As I reflect more intentionally on my faith journey, I can't help but notice that for the majority of my life, I've lived with contradiction. Though I grew up in the hood, I knew I didn't belong there. Though I grew up in poverty, I knew that it wasn't normal. Though I lived in a single-parent home, I knew there should be two. Though I tried my hardest to fit in with the cool kids in school, I knew I was different and didn't belong.
Essentially, all of my past contradictory moments point to the most challenging part of my life: Loving God but knowing that something (several things) still isn't right.
So what do you do?
What do you do when you love God but there are elements in your life that contradict either what you had in mind or what He says in His word? How do we navigate the tension of truth and pain with grace and integrity? How do we deal with the longing for His promises for us while holding the tension of not yet?
If we're honest, this is where we find ourselves more times than not.
The contradiction is what keeps us up at night. The contradiction is what makes us vulnerable. The contradiction is what shows us that we control nothing. The contradiction means we're human.
Many of us are transitioning, and we are uncomfortable. Some of us are relocating to a new state and are happy about it, while others are afraid. Some of us are leaving jobs and careers to pursue the next phase of destiny and are nervous, while others are grateful and excited. Some are getting married, while others are walking through the heartbreaking pain of divorce. And though we may all love God, we realize that He's dropped us in the middle of a contradiction.
I think Charles Dickens articulated the essence and spirit of contradiction best in his 1859 novel, A Tale of Two Cities:
It was the best of times, it was the worst of times, it was the age of wisdom, it was the
age of foolishness, it was the epoch of belief, it was the epoch of incredulity, it was the
season of light, it was the season of darkness, it was the spring of hope, it was the winter
The great contradiction.
What do you do when you find yourself here, which we often do? How do you keep believing when it feels like door after door has been shut in your face? What do you do when you've hoped for so long that it hurts more to hope than not? Where do you find the courage when God has finally answered your prayers, but you realize that something you love has to die?
It is the human contradiction that Octavia E. Butler posits is most dangerous. She suggests that intelligence and hierarchical behavior cannot coexist. By nature, humans are intelligent and hierarchal because we are made in the image of God, who is intelligence and hierarchy.
Is it not God who knows our thoughts before they are a long way off?
Is it not God who knows the end from the beginning?
Is it not God who tells us that fearing Him is the beginning of wisdom?
Is it not God who tears down idols we erect above Him?
Intelligence. Hierarchy. Intelligence. Hierarchy.
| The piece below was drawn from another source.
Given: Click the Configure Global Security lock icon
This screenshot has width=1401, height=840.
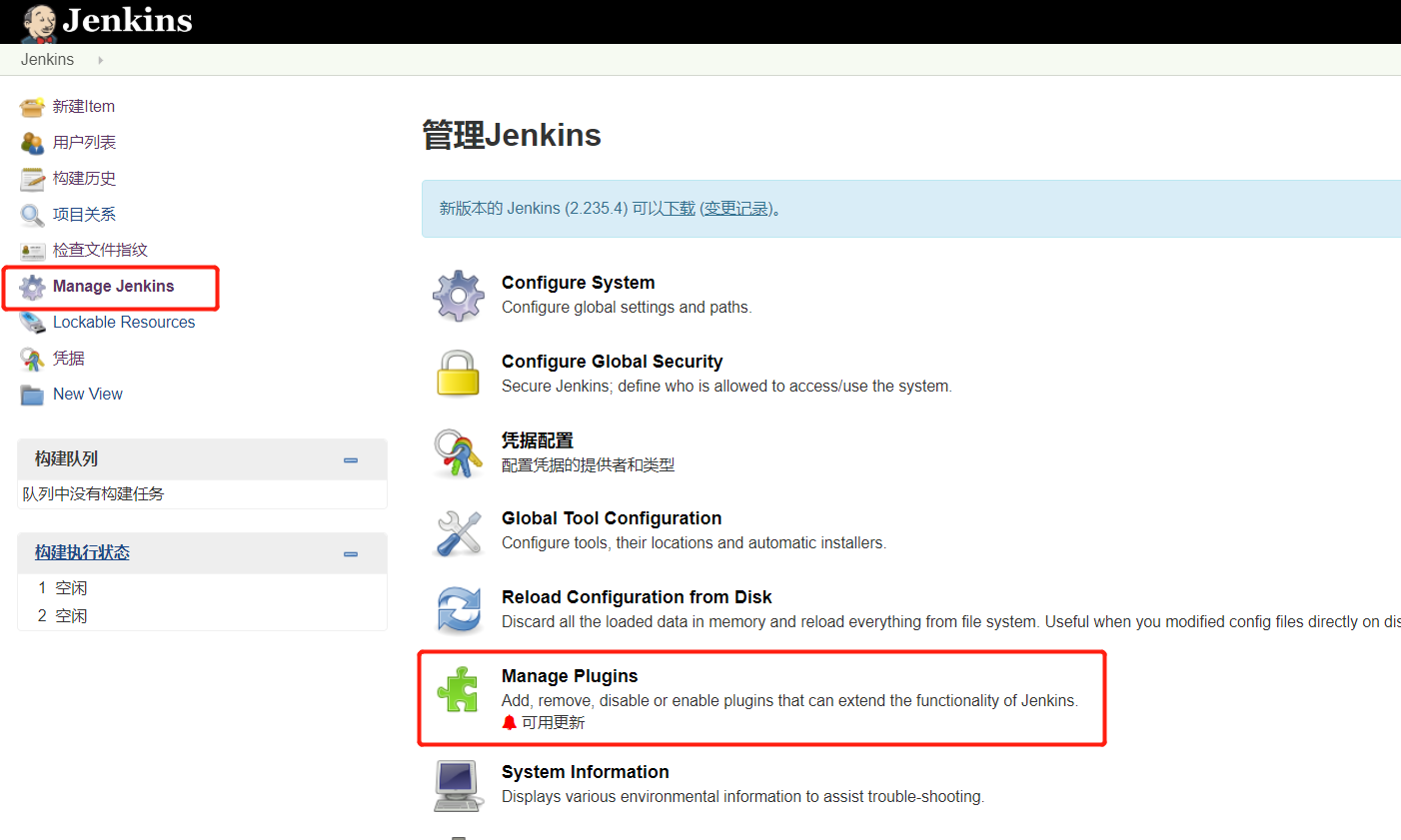Looking at the screenshot, I should pos(458,374).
I think God knew that surrendering to Him would be our most difficult task because the Bible is filled with people who struggled to obey. God had to have known that to make us in His image and lock us into time, we would struggle to submit our will and authority to Him. After all, He did make us gods.
So God created mankind in his own image, in the image of God he created them; male and female he created them. Genesis 1:27
I have said, Ye are gods; and all of you are children of the most High. Psalm 82:6
On his robe and on his thigh he has this name written: King of kings and Lord of lords. Revelation 19:16
Does not being made in His image make you god-like? Does not being made in His image make us gods on earth who have the authority to rule and reign? If Jesus is the King of kings, who are the kings that He's King over?
You. Me. Us.
We all are created with two essences: divinity and humanity. We are eternal spirits having a human experience that will one day return to eternity.
He has made everything beautiful in its time. He has also set eternity in the human heart; yet no one can fathom what God has done from beginning to end. Ecclesiastes 3:11
And when have you ever seen a god fighting going to war with a peasant? It doesn't happen. Gods fight Gods. Gods fight gods. God fights us if we don't surrender first. We fight God when we refuse to surrender the weapons of our will, and isn't this why we struggle?
We know we have the free will and the ability to make things happen, but we also know that it would behoove us to let God decide. We know we have the free will to do whatever we want, but we fight ourselves to let God lord over our lives.
I say all this to say that the reason we struggle to walk through the contradictions of our lives is because our human and god-like nature are at war. We struggle with having the capability to take control (hierarchy) but the wisdom to yield (intelligence).
And is that not the beginning of courage?